Qu’est donc cette entité désignée par le Midrach comme «Prince céleste
d’Esaü» ?
Ne’hama
Leibowitz sur le commentaire de
laquelle nous nous appuyons pour déployer cette étude (Etudes sur le livre de
Berechit / en hébreu) nous renvoie à N. Kro’hmal (dans Moré Nevou’hé hazman),
qui explique le prince céleste d’Esaû, comme les princes célestes , ou anges
gardiens des nations , dont il est question dans la Tradition rabbinique, sont
à entendre comme le génie propre attaché à chaque nation .
C’est ainsi que Jacob, à la veille de
rencontrer son frère Esaü va entamer un
rude combat avec le génie d’Esaü. L’enjeu est de taille pour Jacob :
s’approprier de manière pleinement légitime la bénédiction autrefois usurpée
par la ruse à Esaü. Il ne laissera repartir l’ange avant que ce dernier ne le bénisse. Dans
cette lutte il démontre sa supériorité morale et spirituelle sur Esaü, et donc
sa légitimité à recevoir la bénédiction initialement destinée à son aîné Esaü, par leur père Isaac.

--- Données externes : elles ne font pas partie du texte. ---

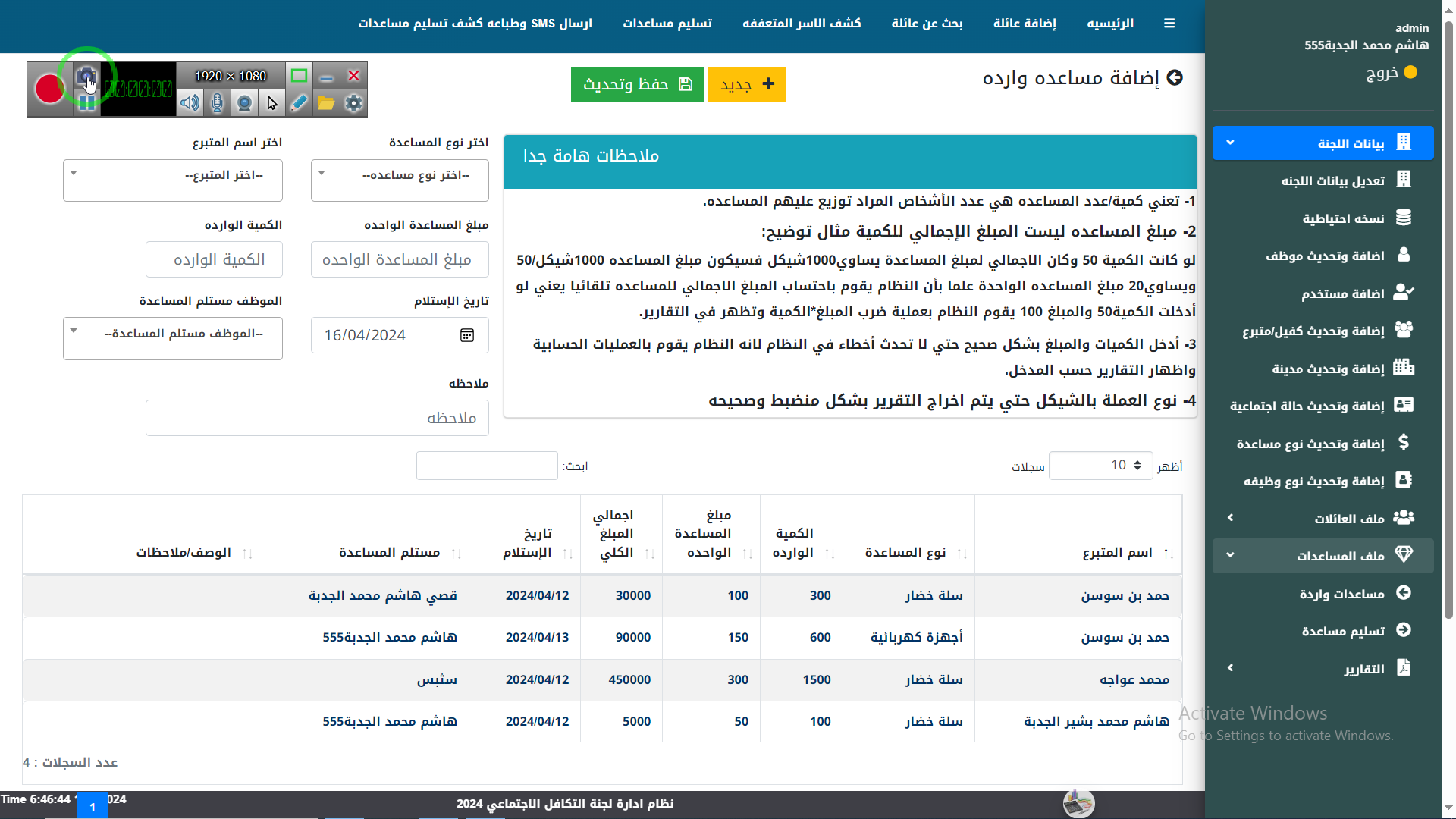Click the حفظ وتحديث save button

Rude combat d’où il ressort vainqueur , mais blessé et
claudiquant .
Mais après cette directe et longue confrontation
avec l’ange d’Esaû, il est désormais prêt à rencontrer Esau : il a démontré que
la bénédiction lui revenait de droit.
«Il ne sera plus dit que tu as obtenu ces bénédictions par ruse et supplantation, mais en toute dignité et ouvertement .» (Rachi Gen. 32,29).